The Government’s leading economist further pointed out that Japan had the highest debt to GDP ratio in the world, adding that, “if my memory serves me correct, Japan is number three in the human development index”.
He also noted that Iceland, with a debt to GDP ratio in excess of 130, was “number 13 in the world”, while “Greece that has all these problems and so, is above Barbados in the development ranking.
“So the notion that it will help us to grow to get to [the] 60 per cent [average rate of GDP] is unwarranted and unnecessary and it not part of our objectives,” the Governor said.
He was at the time responding to a question posed by economist Winston Moore of the Department of Economics at the University of the West Indies who used the opportunity provided by the book launch to ask about the impact of debt on a country’s growth.
The Governor responded saying there was no research which establishes “a reliable link between debt levels and growth” even though he said it had been taken as gospel by commentators that such a link exists.
“It was absolutely without foundation,” Worrell stressed.
The Governor, who also acknowledged that other Caribbean countries were grappling with high debt, also warned of the need to tread cautiously with debt restructuring.
In fact, Worrell said “ you really have to think twice, three times and four times before you go that route”, explaining that there was a “prohibitively high cost” associated with debt restructuring, which he said was similar to the cost of individuals or firms declaring bankruptcy.

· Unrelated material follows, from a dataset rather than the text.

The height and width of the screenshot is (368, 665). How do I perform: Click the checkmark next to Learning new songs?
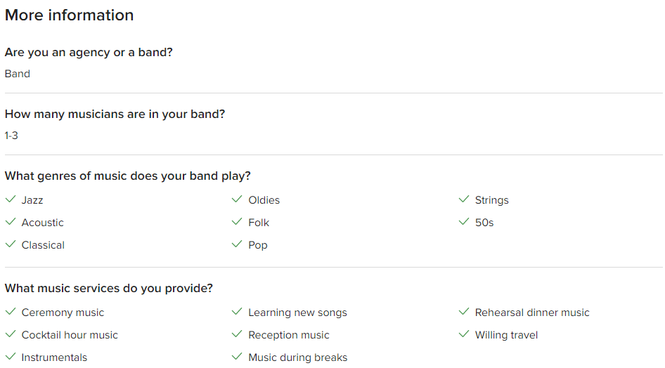pyautogui.click(x=237, y=313)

“If you are declaring bankruptcy, it means, your credit is shot. From there on, you have to operate on cash. Very similarly with countries, if you restructure your debt in ways that your creditors are uncomfortable with, then they are likely to shy away from you for the future . . . so you have to think for the future, as to whether, the cost of doing things to allow you to pay the debt are outweighed by the costs that will not allow you to go back into the market in the future.”
He said that countries also needed to be careful about debt management strategies, while acknowledging that there was a temptation to go for solutions other than through market intervention.
However, he said Government remained focused on “sensible policies” that would allow Barbados to gradually work down Barbados’ debt.
In response to questions raised by Government Senator Darcy Boyce about the role of the Central Bank in cases where the commercial banks are not funding the Government’s deficit, the Governor said there was no problem so long as there is no pressure on the country’s foreign exchange reserves.
He noted that last year the Central Bank was able to accommodate the Government with funds placed in the Central Bank by the commercial bank themselves; therefore no undue pressure was placed on the system.
“There is only a problem if, as happened in the previous year, the Central Bank has to accommodate over and beyond the funds that are returned to it in a sense from the commercial banks,” Worrell said.